** start The records **
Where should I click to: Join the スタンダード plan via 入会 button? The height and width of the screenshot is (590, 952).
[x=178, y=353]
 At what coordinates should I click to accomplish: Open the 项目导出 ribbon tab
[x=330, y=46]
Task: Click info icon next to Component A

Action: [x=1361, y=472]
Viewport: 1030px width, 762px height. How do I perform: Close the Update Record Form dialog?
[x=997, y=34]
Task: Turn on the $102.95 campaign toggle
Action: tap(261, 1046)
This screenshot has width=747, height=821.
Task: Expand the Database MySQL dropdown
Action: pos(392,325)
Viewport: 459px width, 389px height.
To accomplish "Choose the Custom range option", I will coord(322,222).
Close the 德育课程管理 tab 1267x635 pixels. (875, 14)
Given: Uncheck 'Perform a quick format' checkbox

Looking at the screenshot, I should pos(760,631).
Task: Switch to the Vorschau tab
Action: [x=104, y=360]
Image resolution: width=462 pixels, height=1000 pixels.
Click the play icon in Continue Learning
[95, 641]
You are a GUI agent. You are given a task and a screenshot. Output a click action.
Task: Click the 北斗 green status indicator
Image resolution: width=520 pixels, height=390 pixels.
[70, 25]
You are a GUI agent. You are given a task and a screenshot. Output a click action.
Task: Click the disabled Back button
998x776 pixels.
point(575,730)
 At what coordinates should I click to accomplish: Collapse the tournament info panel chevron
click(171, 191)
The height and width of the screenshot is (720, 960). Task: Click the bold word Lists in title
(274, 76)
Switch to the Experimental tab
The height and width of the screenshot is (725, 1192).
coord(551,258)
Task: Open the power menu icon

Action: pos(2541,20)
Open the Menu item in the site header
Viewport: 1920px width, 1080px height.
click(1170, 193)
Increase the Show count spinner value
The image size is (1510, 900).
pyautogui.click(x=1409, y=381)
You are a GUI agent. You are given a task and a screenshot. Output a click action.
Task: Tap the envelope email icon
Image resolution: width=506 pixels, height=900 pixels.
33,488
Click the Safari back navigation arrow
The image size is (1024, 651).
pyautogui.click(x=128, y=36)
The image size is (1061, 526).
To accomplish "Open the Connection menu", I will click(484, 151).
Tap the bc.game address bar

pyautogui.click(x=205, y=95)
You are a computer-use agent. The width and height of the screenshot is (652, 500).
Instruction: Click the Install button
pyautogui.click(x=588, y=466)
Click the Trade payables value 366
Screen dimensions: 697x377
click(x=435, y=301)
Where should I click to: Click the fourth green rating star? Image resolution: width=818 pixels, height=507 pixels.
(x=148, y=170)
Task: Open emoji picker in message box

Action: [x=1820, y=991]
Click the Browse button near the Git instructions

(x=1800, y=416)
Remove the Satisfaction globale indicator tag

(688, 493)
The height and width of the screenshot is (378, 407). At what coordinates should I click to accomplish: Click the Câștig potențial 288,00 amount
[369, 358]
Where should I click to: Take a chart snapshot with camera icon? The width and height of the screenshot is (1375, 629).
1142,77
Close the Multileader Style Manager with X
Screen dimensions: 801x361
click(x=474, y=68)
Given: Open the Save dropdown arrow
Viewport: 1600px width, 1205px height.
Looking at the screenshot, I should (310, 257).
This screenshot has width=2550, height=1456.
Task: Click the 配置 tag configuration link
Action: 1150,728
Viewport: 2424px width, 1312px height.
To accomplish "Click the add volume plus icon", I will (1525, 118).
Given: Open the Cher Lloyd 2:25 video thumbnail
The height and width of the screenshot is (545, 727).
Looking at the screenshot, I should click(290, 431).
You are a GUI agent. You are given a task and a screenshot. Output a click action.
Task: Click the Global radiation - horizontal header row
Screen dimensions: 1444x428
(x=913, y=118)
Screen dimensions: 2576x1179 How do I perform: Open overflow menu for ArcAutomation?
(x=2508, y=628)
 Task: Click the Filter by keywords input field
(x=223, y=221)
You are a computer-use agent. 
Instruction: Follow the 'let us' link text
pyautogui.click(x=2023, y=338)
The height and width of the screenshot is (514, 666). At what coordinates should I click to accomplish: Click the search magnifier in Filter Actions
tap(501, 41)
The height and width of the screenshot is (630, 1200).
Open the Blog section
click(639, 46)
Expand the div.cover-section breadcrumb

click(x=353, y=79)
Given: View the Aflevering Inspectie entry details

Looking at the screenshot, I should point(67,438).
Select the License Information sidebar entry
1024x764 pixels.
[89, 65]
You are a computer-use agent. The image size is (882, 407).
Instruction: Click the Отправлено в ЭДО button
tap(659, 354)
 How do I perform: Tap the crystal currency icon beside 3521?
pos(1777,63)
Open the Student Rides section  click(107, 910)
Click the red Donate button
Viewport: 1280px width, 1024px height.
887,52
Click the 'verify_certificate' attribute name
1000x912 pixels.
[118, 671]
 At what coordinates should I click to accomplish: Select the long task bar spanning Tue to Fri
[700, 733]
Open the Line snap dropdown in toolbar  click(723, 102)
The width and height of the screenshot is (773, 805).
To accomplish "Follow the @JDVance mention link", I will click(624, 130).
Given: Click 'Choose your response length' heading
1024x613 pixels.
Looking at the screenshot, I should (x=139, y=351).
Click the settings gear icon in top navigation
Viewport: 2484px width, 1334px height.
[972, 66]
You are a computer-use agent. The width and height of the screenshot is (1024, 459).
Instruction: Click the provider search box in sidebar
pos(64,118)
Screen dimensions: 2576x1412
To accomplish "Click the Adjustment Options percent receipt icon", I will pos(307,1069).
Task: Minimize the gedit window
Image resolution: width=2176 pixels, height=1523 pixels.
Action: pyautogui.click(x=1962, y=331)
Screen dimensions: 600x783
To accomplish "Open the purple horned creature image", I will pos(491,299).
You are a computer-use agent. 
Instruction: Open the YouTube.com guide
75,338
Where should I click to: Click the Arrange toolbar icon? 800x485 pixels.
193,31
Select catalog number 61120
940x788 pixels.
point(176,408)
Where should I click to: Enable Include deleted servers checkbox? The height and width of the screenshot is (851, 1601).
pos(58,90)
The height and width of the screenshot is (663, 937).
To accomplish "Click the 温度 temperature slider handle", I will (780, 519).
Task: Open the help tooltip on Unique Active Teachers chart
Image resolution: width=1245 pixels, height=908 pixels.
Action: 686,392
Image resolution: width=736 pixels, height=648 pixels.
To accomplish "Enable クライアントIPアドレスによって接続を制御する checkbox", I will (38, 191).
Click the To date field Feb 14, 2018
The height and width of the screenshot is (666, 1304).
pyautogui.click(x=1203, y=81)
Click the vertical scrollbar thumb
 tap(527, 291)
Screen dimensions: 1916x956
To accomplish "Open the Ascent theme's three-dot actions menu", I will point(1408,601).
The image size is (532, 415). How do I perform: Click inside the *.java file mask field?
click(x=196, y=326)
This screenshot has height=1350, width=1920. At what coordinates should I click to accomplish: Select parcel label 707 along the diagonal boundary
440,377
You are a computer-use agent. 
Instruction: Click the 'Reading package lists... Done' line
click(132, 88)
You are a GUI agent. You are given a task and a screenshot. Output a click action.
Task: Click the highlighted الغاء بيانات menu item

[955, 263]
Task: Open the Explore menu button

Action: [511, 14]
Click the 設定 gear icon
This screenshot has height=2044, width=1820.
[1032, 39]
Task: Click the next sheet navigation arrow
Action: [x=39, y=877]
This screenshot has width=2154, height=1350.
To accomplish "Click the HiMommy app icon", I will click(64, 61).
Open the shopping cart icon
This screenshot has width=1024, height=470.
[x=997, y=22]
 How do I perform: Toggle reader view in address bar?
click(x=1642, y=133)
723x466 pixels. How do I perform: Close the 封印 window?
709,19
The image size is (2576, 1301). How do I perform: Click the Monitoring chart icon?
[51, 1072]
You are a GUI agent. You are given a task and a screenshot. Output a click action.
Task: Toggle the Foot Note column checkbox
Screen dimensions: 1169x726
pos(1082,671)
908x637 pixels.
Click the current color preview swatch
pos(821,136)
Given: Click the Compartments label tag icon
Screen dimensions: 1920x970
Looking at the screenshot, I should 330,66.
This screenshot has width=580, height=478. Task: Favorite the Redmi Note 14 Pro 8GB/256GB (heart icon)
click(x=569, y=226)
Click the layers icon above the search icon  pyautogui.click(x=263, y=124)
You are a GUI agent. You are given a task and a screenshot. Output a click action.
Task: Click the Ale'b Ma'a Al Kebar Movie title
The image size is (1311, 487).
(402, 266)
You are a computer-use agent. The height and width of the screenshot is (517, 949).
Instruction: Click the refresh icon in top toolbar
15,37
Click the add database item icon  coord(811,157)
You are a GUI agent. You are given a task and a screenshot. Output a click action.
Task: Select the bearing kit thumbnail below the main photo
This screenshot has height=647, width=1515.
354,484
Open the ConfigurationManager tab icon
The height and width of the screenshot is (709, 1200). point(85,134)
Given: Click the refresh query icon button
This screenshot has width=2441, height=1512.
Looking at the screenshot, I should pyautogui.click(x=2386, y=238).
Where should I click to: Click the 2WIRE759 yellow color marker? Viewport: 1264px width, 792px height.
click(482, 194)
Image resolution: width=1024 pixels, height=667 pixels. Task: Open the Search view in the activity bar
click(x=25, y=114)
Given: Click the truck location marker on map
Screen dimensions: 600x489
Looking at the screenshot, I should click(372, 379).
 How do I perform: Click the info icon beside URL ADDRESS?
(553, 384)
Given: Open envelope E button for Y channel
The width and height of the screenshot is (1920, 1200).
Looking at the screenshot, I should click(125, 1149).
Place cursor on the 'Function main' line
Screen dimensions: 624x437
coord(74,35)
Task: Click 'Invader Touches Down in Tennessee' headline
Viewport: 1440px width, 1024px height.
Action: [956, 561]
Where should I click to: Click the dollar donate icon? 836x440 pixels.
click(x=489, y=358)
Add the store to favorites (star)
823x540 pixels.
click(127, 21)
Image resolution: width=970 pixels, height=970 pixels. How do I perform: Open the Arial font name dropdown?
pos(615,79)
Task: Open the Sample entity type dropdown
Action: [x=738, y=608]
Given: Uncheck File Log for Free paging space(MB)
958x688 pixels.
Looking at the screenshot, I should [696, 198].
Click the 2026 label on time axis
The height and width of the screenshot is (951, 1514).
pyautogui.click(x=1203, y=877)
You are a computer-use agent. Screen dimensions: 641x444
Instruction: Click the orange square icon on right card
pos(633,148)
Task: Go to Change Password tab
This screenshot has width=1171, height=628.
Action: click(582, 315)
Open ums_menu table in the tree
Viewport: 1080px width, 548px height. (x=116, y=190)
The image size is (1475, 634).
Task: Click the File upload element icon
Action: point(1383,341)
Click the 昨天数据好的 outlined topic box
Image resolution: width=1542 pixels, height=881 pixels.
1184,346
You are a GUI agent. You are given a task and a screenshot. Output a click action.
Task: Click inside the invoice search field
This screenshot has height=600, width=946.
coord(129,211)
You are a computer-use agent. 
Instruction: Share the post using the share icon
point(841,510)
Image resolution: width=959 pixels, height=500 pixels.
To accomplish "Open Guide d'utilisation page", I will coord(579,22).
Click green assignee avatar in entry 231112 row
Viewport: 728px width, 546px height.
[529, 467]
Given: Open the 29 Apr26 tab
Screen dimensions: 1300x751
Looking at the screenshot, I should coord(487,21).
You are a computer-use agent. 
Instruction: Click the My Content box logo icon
** end The records **
▶ Problem details:
Reproduce the material from the line that contains "is (1024, 459)." through the line that contains "will (780, 519).", substituting "Command" for every "Instruction" and leaving everything else unchanged. Give only those lines.

▶ Written solution:
You are a computer-use agent. The width and height of the screenshot is (1024, 459).
Command: Click the provider search box in sidebar
pos(64,118)
Screen dimensions: 2576x1412
To accomplish "Click the Adjustment Options percent receipt icon", I will pos(307,1069).
Task: Minimize the gedit window
Image resolution: width=2176 pixels, height=1523 pixels.
Action: pyautogui.click(x=1962, y=331)
Screen dimensions: 600x783
To accomplish "Open the purple horned creature image", I will pos(491,299).
You are a computer-use agent. 
Command: Open the YouTube.com guide
75,338
Where should I click to: Click the Arrange toolbar icon? 800x485 pixels.
193,31
Select catalog number 61120
940x788 pixels.
point(176,408)
Where should I click to: Enable Include deleted servers checkbox? The height and width of the screenshot is (851, 1601).
pos(58,90)
The height and width of the screenshot is (663, 937).
To accomplish "Click the 温度 temperature slider handle", I will (780, 519).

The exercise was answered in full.